And then we got out of the car.

There were probably 15 school buses and a parking lot nearly half full of minivans and SUVs which had brought car-fulls of happy hayriders. I scratched my head. On a Thursday morning? Not what I was expecting.

Davis grew quiet, excitement vanishing, and the closer we got to the crowd, the more he withdrew. I have seen him do this before on other occasions, Christmas morning, singing Happy Birthday to him. He is supremely uncomfortable with unusual amounts of activity and sensory stimulation. He shuts downs and pulls inward. I couldn't coax a smile out of him the entire morning. He wouldn't even look his teacher, whom he loves dearly, in the eye but clung to my leg and hid his face.

I did get this classic Davis expression. Not a smile, but a genuine look.
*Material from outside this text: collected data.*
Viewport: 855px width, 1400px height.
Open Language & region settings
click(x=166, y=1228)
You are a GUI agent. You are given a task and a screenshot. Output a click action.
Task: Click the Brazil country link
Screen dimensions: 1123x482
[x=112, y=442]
Genevie, on the other hand, reveled in the activity and gaiety. She made friends with a little boy in our wagon and cheerfully chose armfuls of pumpkins (which we were not taking back with us). She reminded me of how Addison would have been had he been with us, and then it occurred to me that part of Davis's response was probably because Addison wasn't there. Addison and Davis have been the very closest of friends, confidants, and allies since Davis was about 6 months old. They have always been completely inseparable. Davis particularly idolizes his older brother, not unusual for a younger sibling. He wants to be just like him right down to the shoes he wears.

Without his gregarious, self-assured older brother by his side, Davis was more than a little lost. He actually does quite well for himself in smaller settings, such as nursery or preschool, but in this context I knew that what Davis needed was his older brother to help him navigate the unknown world of an overwhelming new social context.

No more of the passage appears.